Stored data
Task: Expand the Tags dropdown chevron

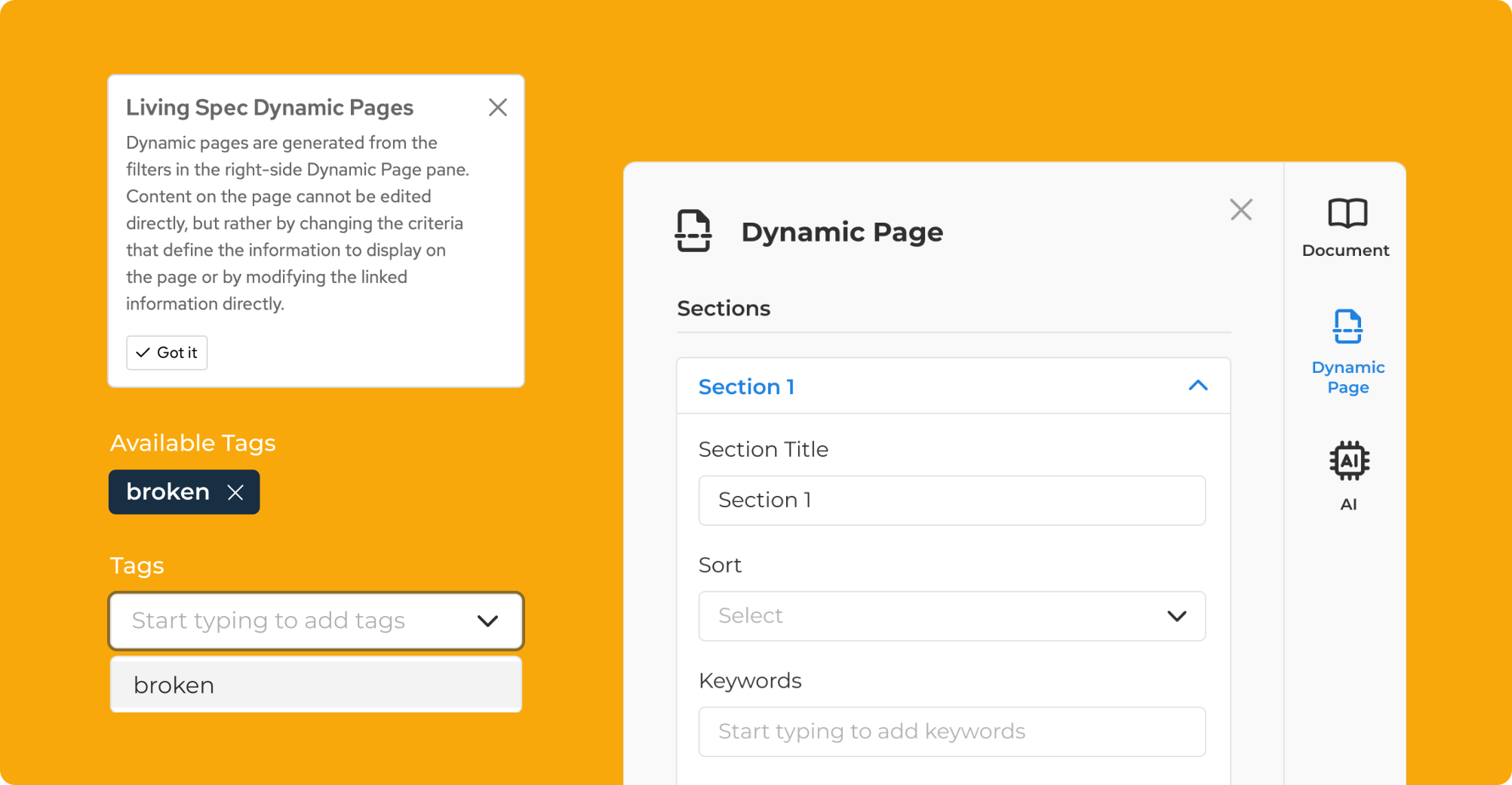Action: (x=487, y=621)
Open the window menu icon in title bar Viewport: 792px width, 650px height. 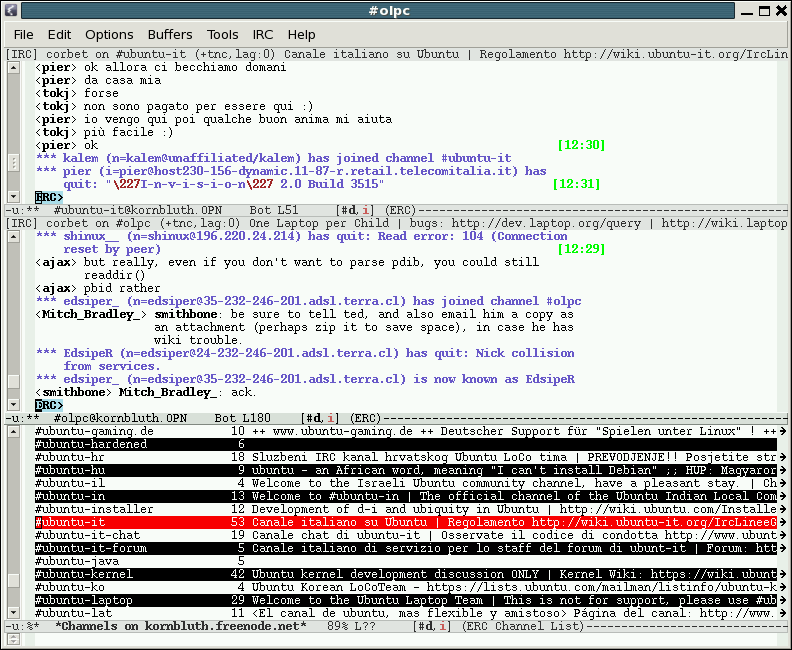10,11
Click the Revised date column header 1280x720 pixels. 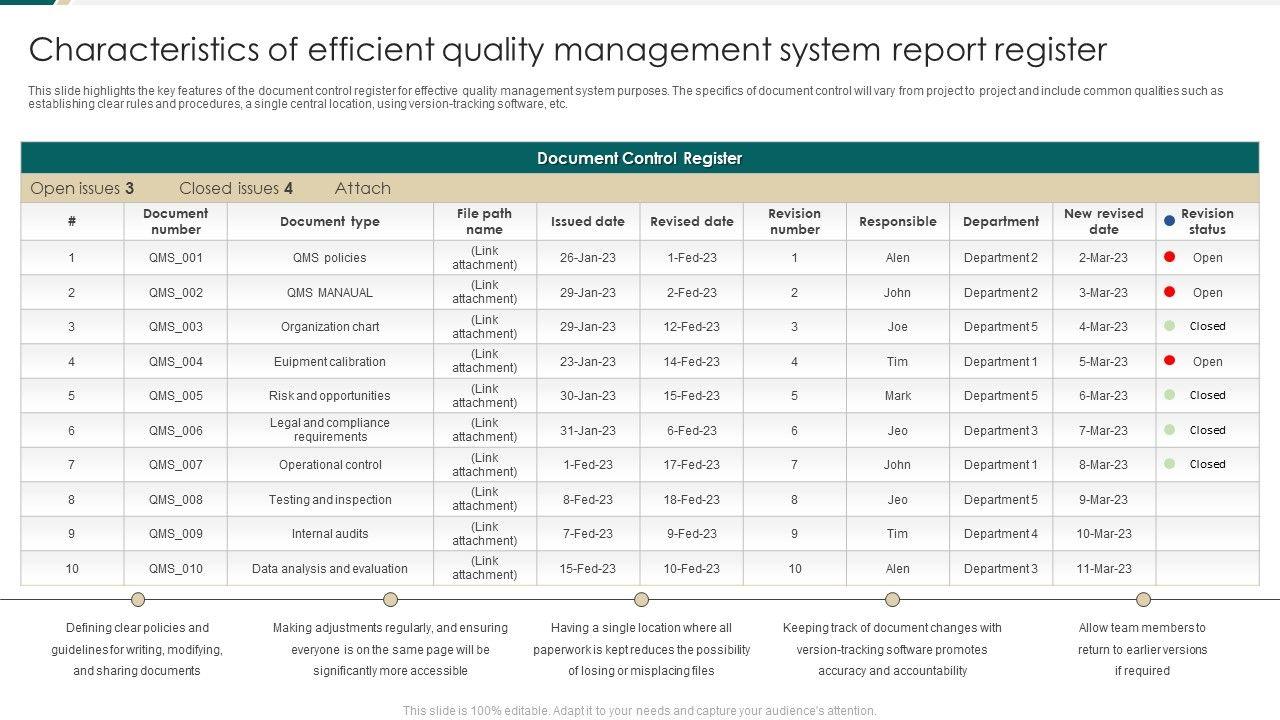(x=692, y=222)
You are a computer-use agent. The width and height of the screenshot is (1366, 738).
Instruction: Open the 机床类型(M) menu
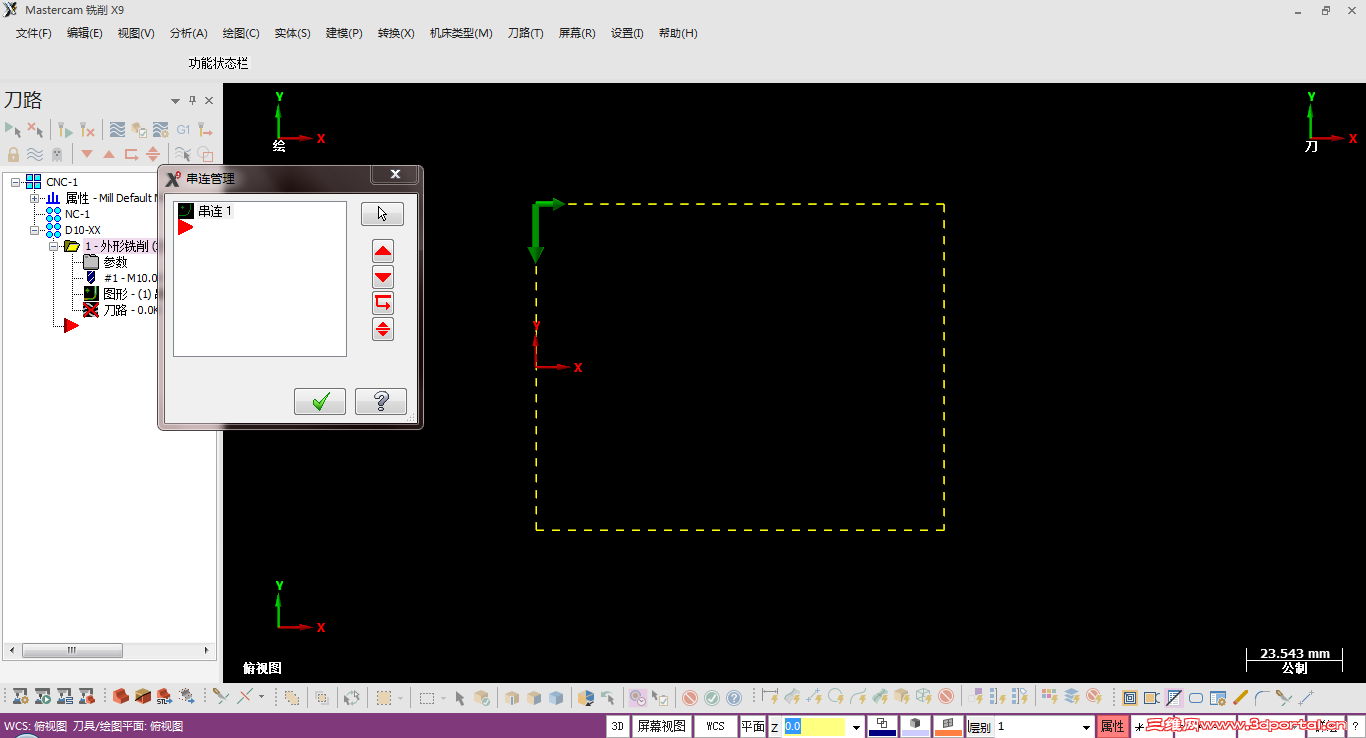click(461, 33)
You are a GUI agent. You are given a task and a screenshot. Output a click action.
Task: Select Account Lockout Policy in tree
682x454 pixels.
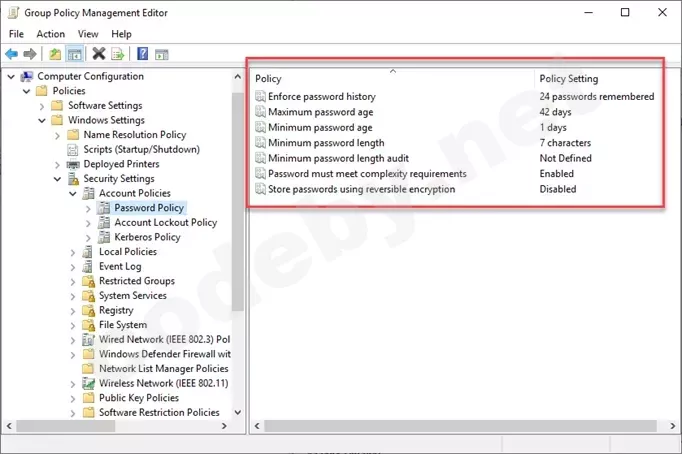point(166,223)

■ Exercise description ■
Begin at the line containing "You are a computer-use" and copy every line through the end of the data above exactly, omitting the pictures.

■ Solution for this exercise ■
You are a computer-use agent. The width and height of the screenshot is (1366, 738).
Instruction: Open the 机床类型(M) menu
click(461, 33)
You are a GUI agent. You are given a task and a screenshot. Output a click action.
Task: Select Account Lockout Policy in tree
682x454 pixels.
point(166,223)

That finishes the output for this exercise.